W
Way-Barney
I read the paper,
Mujahid and his colleagues at the Drexel University in Philadelphia studied the microstructure of a stainless steel designed for special applications such as pumps used to move media that has more corrosiveness and abrasiveness then typical applications thus requiring a more carbide rich and stain resistant stainless steel then what is typically used which he examines the microstructure of.
(Toughness was not a requirement)
Mujahid and his team received an as cast piece of steel from a pump manufacturer; a steel designed for pumps with the following chemistry.
1.6% Carbon, 26% Chromium, 2% Molybdenum 1% silicon, 1% Manganese.
(This would not be a good knife steel)
Mujahid observed large, dendritic, eutectic primary carbides (M7C3) formed around the grain boundaries in a matrix of ferrite of the as received cast condition. He further examines the morphology of these different large primary carbide structures, it should be noted that we do not commonly see, desire or use as cast steel for knives.
(David Boyle does like as cast 440C and Cobalt alloys; it's a trade off)
Knife steels are normally hot rolled and annealed so we wouldn't see these large dendritic structures and large grain boundary carbides which will bottom out the toughness at the same hardness if compared to a material that does not have those structures after hot rolling and annealing of course there are limits which is why there are special processes like particle metallurgy etc.
(This pump steel would not be desirable for knives regardless due to its chemistry regardless of special processing)
Mujahid then heat treats the material in the as cast condition, He observes and identifies porosity that's remaining from the casting along with seeing secondary carbide formation which he identifies by chemically dissolving the steel to extract the carbides.
Worst of all, due to the chemistry and coarse structure of this material, he still has ferrite, austenite and large primary carbide networks remaining in the structure after heat treatment. While austenitizing is obviously not going to be breaking up any of these primary carbides. The chemistry of this material will not help get the structure we like for knife steel.
(We like tempered martensite with spherical undissolved carbides and low RA)
High volumes of residual austenite and ferrite would make a very low performance quality cutting tool and It would also be difficult to get good finish on.

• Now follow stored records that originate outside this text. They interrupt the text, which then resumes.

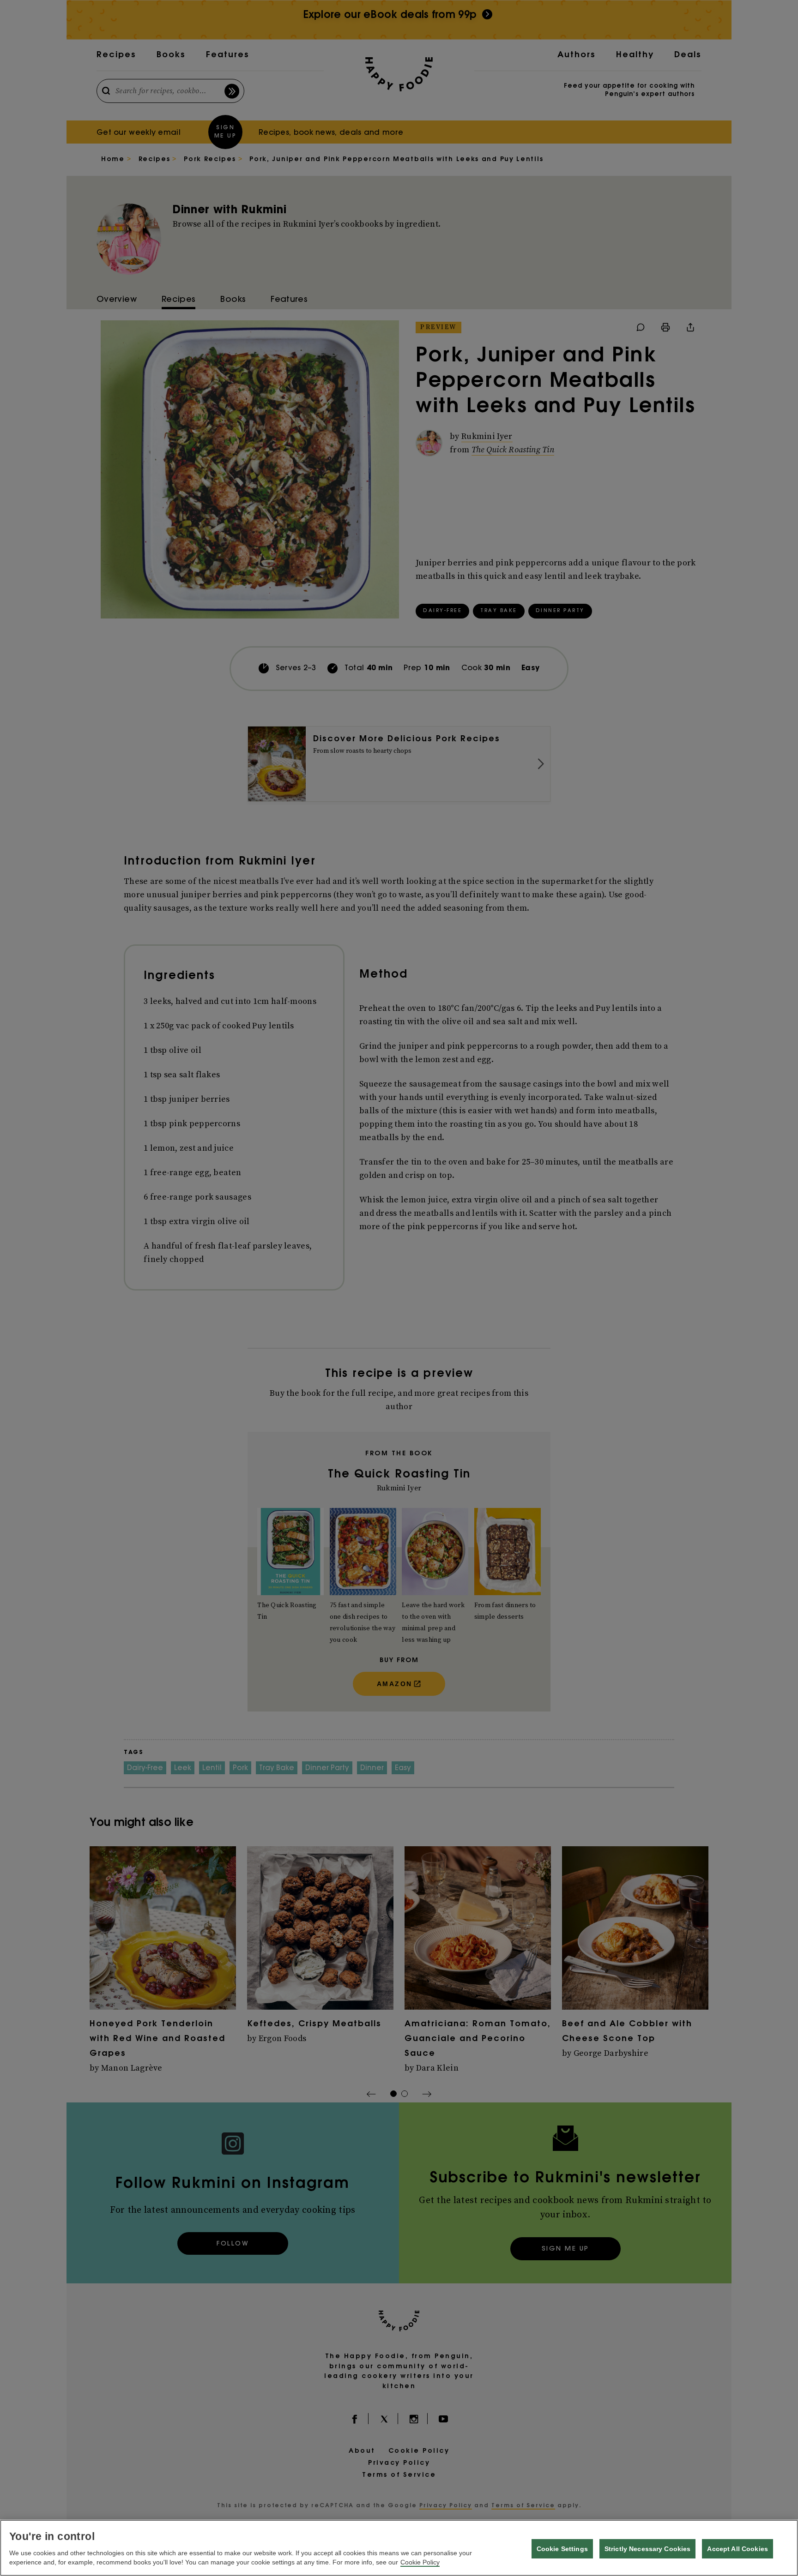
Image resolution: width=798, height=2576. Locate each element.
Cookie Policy (420, 2562)
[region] (399, 2548)
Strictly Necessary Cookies (648, 2548)
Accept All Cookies (737, 2548)
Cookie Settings (562, 2548)
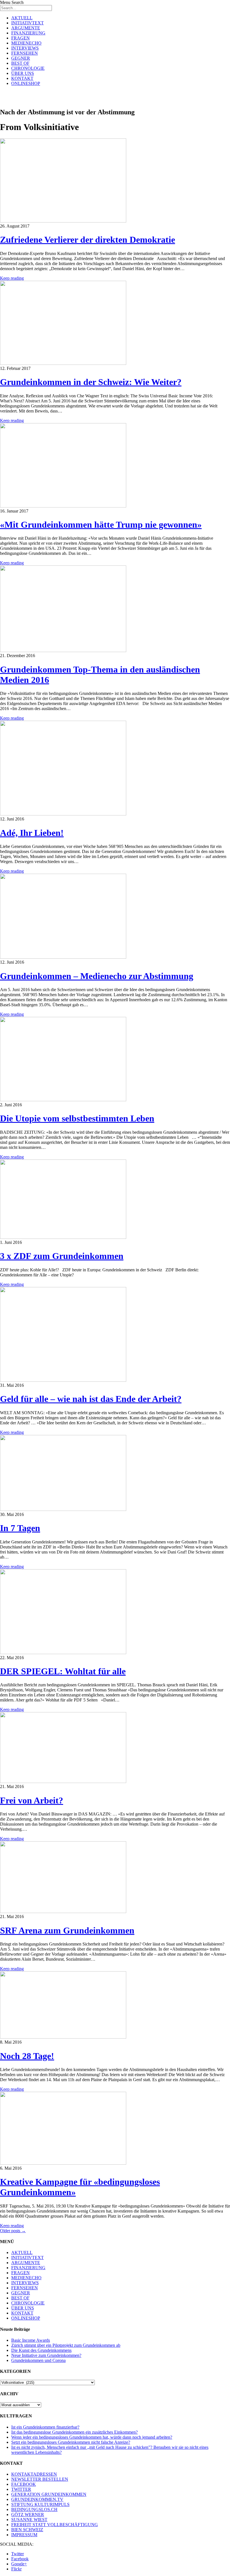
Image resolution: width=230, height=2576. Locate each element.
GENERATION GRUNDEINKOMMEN (48, 2494)
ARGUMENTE (25, 27)
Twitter (17, 2553)
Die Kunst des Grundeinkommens (41, 2350)
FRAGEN (20, 38)
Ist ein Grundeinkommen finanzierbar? (45, 2427)
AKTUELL (22, 17)
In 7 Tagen (20, 1528)
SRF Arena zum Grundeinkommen (67, 1930)
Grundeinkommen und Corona (38, 2360)
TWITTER (21, 2489)
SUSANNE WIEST (29, 2519)
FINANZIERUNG (28, 33)
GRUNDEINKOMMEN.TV (37, 2499)
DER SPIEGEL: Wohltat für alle (63, 1671)
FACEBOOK (23, 2484)
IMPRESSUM (24, 2534)
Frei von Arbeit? (31, 1800)
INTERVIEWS (25, 48)
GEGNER (20, 58)
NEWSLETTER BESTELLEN (39, 2479)
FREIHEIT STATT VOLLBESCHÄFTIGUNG (54, 2524)
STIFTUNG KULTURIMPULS (40, 2504)
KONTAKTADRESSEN (34, 2474)
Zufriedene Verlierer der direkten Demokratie (87, 240)
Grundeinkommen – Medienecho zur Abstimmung (96, 976)
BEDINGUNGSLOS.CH (34, 2509)
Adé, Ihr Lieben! (32, 833)
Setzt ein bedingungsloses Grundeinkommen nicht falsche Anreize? (70, 2442)
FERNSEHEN (24, 53)
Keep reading (12, 278)
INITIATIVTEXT (27, 22)
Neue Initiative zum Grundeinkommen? (46, 2355)
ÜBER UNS (22, 73)
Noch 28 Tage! (27, 2056)
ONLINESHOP (25, 83)
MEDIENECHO (26, 43)
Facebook (20, 2558)
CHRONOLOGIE (28, 68)
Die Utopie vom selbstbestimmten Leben (77, 1118)
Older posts (13, 2230)
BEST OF (20, 63)
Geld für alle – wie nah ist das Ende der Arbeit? (90, 1399)
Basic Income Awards (30, 2340)
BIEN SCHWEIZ (27, 2529)
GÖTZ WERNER (27, 2514)
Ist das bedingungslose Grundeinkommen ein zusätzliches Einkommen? (74, 2432)
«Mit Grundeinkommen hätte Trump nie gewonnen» (101, 525)
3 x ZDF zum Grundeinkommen (61, 1256)
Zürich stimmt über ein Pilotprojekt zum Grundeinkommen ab (65, 2345)
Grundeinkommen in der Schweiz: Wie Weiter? (90, 382)
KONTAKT (22, 78)
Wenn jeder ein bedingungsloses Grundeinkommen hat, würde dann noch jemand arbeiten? (91, 2437)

(Special pump steel chemistry not ideal for knives)
Again, this paper is not focused on what is pertinent to knives, the main focus of Mujahid's paper is that he identifies the the microstructures in the as cast material designed for special pumps in the as received condition and after austenitizing as range of temperatures.

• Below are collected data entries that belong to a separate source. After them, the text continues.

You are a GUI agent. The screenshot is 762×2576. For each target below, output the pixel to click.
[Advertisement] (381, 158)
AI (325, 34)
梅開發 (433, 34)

He identified M23C6 as the secondary carbide and M7C3 as the primary carbide but this isn't a unique discovery, it is well understood by non lay people we can expect those structures in any high carbon stainless steel.

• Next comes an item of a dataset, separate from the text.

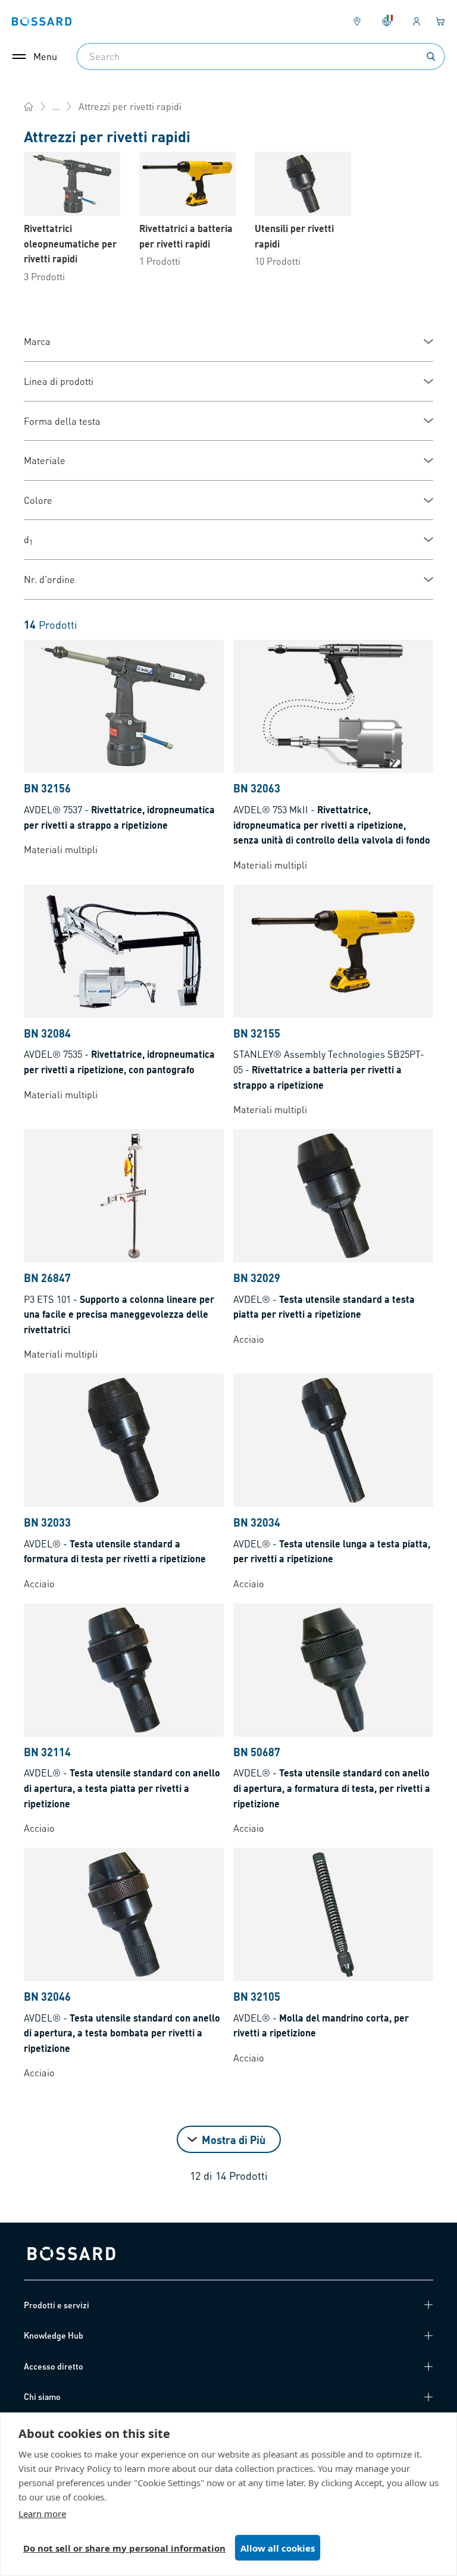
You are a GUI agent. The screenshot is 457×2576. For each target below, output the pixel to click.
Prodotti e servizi (56, 2304)
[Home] (28, 106)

He does talk about the the presence of metallic elements "M" inside of the carbides and how they are mostly rich in chromium, However, he does not share what the measured chemistry of the M7C3 or M23C6
(It's not important for his paper/audience)
Mujahid's paper is also not intended to be showing some revolutionary breakthrough in the discovery of carbide structure identification.
Keep in mind this paper came out in 1998 and all these types of carbides had been well identified over 80 years before this paper with work that was done by Bragg, Westgren and Phragmén in the early days of x-ray crystallography.
Mujahid does not discuss in detail M3C (nor does he need to) he only brings it up for discussing the generalized Fe-Cr-C system diagram at the beginning of the paper to show how with increasing amounts of chromium how the different types of carbides will take preference of formation.
In summary,
The only thing that is pertinent to knife steel in this paper is that you will have the presence of M7C3 and M23C6 in the knife steels that we use but the paper does not discuss, measure or give the context of the importance between these structures That is not a poor reflection of the author. Mujahid and his colleagues did a good job for their audience. It is simply not a paper designed to educate you about the elaborate details of carbides.
Knowing about these carbide structures(M3C, M7C3, M23C6) will not translate directly into creating high performance knives and heat treatment, but it does give some interesting perspective when we look at steels like AEB-L and 440C and when we ask ourselves why one looks finer than the other if we examine the microstructure. Especially when we see AEB-L can be finer than even PM 440C. How? Why?
You can find more reading on the subject of primary and secondary carbides in Dr Verhoeven's famous book "Steel Metallurgy for The Non-metallurgist" printed in 2007 which is a complete classic.
I would more strongly recommend reading Dr. Larrin Thomas's book "Knife Engineering: Steel, Heat Treating and Geometry" made in 2020. This book will also get you into further detail about carbides, austenitizing, martensite, ferrite, etc then what you can find in that paper you shared.
Most importantly, Dr Larrin's book will keep content more focused towards knives so you can develop a good base before running off and reading different papers and scratching your head about trying to find what's actually relevant to knives.